Sunday last, decades late and on the fly, I finally made it to Bethel Woods, AKA, Woodstock. Not much more than a whim, on the way back from a weekend visit to my Aunt Sally’s country house, my cousins and I paid a quick visit to the site and museum.
I missed out on the original. By that time I was married with a 6-month-old daughter, living at the Jersey Shore. Like many of my generation—more than will admit—I experienced it second hand via TV. My aunt, however, the very same I just visited, did make it. She responded to urgent calls for help and brought sandwiches to the muddy minions.
The pull of the place took me by surprise—this despite the obvious corporate sensibility of the born-again pastoral concert space. It is lush, green and well-groomed, patrolled by an equally well-groomed staff in green blazers sporting ID’s around their necks.

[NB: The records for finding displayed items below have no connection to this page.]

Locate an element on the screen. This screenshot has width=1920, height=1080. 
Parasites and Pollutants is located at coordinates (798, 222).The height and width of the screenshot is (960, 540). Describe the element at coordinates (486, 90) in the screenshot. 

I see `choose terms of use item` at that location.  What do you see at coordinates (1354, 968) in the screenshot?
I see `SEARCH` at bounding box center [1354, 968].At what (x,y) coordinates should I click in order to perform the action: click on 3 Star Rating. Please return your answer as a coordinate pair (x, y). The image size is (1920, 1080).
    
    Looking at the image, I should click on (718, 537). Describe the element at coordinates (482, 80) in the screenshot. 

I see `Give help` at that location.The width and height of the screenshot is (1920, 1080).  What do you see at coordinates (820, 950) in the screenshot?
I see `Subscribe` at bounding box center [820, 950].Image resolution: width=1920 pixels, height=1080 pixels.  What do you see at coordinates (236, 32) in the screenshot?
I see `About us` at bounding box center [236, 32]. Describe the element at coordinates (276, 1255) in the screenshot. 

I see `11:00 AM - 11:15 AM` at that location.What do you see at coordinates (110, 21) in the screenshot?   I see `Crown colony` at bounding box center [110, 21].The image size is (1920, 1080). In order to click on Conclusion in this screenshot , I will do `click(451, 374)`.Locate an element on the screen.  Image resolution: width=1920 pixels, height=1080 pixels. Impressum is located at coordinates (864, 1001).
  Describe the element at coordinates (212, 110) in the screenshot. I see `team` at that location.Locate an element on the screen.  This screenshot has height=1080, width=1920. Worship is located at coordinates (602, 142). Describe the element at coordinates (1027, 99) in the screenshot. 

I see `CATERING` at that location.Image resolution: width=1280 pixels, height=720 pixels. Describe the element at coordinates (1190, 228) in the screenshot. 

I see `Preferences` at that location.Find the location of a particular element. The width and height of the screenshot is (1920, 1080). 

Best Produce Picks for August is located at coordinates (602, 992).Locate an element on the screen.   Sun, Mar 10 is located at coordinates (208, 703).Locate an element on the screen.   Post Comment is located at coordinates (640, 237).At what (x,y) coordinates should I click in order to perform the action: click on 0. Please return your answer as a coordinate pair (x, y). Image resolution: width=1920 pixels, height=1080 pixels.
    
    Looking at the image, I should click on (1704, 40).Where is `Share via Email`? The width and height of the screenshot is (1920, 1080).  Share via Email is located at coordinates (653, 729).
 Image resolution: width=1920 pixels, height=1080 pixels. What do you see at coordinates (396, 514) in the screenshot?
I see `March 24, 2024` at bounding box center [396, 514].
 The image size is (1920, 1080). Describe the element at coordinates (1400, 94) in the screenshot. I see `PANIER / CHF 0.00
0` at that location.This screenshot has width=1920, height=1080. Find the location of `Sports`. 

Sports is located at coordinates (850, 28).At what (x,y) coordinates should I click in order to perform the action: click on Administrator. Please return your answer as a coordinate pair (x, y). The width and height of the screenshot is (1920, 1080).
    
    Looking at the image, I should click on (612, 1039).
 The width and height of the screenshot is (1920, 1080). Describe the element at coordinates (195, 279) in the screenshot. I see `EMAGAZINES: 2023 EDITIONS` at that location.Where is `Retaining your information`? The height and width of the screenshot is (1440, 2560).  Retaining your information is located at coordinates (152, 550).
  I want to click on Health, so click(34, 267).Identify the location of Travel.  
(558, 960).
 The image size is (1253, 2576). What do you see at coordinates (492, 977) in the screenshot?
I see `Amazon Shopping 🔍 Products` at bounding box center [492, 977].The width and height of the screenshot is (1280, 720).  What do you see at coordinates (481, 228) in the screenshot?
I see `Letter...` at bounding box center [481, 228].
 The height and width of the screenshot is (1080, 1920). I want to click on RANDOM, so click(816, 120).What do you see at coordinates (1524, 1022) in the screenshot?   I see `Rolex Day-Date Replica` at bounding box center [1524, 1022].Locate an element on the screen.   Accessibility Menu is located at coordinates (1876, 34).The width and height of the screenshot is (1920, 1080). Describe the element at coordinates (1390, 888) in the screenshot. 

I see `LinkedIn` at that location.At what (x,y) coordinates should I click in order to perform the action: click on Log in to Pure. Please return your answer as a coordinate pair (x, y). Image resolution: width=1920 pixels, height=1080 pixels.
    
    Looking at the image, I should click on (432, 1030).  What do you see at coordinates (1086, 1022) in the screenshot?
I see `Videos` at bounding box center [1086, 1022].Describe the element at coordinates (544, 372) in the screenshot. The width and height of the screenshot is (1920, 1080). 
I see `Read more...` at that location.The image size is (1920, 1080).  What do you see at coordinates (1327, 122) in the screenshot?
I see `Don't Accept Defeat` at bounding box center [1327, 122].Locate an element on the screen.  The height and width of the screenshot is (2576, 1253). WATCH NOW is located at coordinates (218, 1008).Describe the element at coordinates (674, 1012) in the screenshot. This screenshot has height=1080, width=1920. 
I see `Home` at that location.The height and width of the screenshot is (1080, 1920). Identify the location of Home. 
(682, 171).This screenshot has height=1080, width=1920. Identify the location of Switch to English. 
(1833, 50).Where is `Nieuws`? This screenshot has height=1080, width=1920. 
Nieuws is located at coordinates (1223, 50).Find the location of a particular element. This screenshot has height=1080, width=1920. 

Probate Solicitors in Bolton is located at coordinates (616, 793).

It was mid-afternoon and folks were already arriving for the evenings (what’s left of the) Grateful Dead concert. My cousin and I shared a chuckle over the gathering of the faux hippies that live to follow.
You can grab a bite to eat, then stroll the store with everything “Woodstock” you can imagine (except the Peanut’s character). But the jewel in the crown is the museum. I kid you not. More than worth the price of admission, I could have stayed for hours.
More than a history of the iconic festival, it recounts the entire story of the 60s, with multi-media displays reaching back to the clean cut American Bandstand days. You can sit in a flower power bus and watch a flick narrated by those who made the cross country trip. You can slouch in a bean bag chair and gaze up at a HUGE panorama of festival films. The very scope of the scene take ones breath away.
Waves of nostalgia washed over me, not only for the times, but for my youth. It’s cliché but true. It was another world, long gone—and yet just a brief millisecond ago, on the edge of my peripheral vision.
How the hell did I get to be a 65-year-old grey haired granny? And how did that naked, tolerant mass of humanity, squirming in the Catskill mud, become the tight-assed, narrow- minded bunch running this country today?
I really thought we were a better lot.